While offering a preview of last night’s press conference by President Bush, a White House aide attempted yesterday morning to deflect persistent rumors of an imminent U.S. attack on Iran by branding such reports as “unfounded, irresponsible and no doubt related to something Bill Clinton did or didn’t do. Don’t forget: the man had sex, for crying out loud,” the staffer added with a pinched face.
The unnamed administration source, ignoring a reporter’s query as to what it’s like to go through life without a name, then went on to reveal the upcoming press conference’s theme: “Forget Iran. I mean, what does the U.S. care about an America-hating nation that sits atop ten percent of the planet’s oil? No, tonight the president will unveil his plan to counter the threat posed by the country with the world’s largest known stockpile of WMD. He has decided, after much deliberation, that America must robustly prepare to defend itself against an attack by itself.”
In light of this startling revelation, reaction from the White House press corps, a body widely perceived to be strangely incurious and timidly subservient to the Bush administration (accusations rejected by many of its members as “completely unwarranted”), was swift and vigorous. Almost in unison, they asked:
“When’s lunch?”
A few hours later, on national television, a grimacing President Bush, with head lolling occasionally from side to side, announced his radical new approach to fighting the “globular war on terror.”
Explaining the planet faces a “new pair of dimes,” Bush declared: “America has bunches of nukular missiles all over the place. These are very dangerous weapons that are very dangerous. The solution to deterring such an obvious threat is clear: we need to redouble our supply of them. That way, we will think twice before attacking ourselves. After all, we either fight ourselves over here, or over here.”
He then looked around and blinked a lot. Several reporters yawned.
“Therefore,” the president said, “I announce tonight a new $300 billion defense initiative: the ‘New Offensive Nuclear Systems Enhancement for National Security.’ Every American can stand united in knowing, whether it be Republican, Democrat, Christian or latte-sipping human flesh-eating pagan, that my plan to protect der vaterland, I’m sorry, the homeland, is NONSENS.”

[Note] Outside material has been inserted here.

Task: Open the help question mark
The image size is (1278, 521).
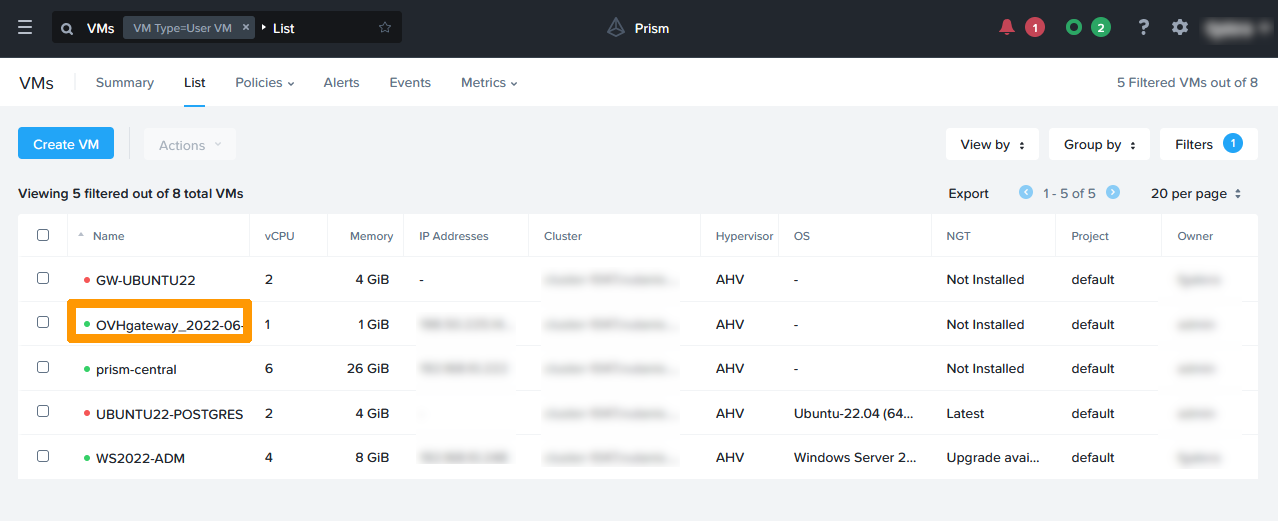Action: pos(1143,27)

A paper airplane sailed by the podium.
“Furthermore,” Bush continued, “we need to increase-ify our stockpile just in case we accidentally fire some extras into another country like, let’s just say for example’s sake, Iran. Not that we’re planning on it, heh-heh.”
Media members seemed not to notice this apparent Freudian slip, involved as they were in a spirited round of hacky-sack.
Bush concluded: “NONSENS, in addition to protecting us from us, is the sort of thing that drives bidness ’cause, ya know, what’s good for General Dynamics is good for the country. Plus, money can be saved elsewhere by cutting the fat: my administration has just reclassified those little white paper napkins as vegetables, thereby saving millions of dollars per year wasted on federally-funded school lunches for kids who’d eat a heckuva lot better if their parents would just quit bein’ so poor.”
Not to be outdone, Democrats immediately proposed a tripling of the country’s nuclear arsenal while vowing to simultaneously fight the GOP’s “ridiculous” napkins-as-comestibles re-labeling, saying their alternative plan could be fully funded by instead “doing away with those plastic spoons kids just use to flick peas with anyway.”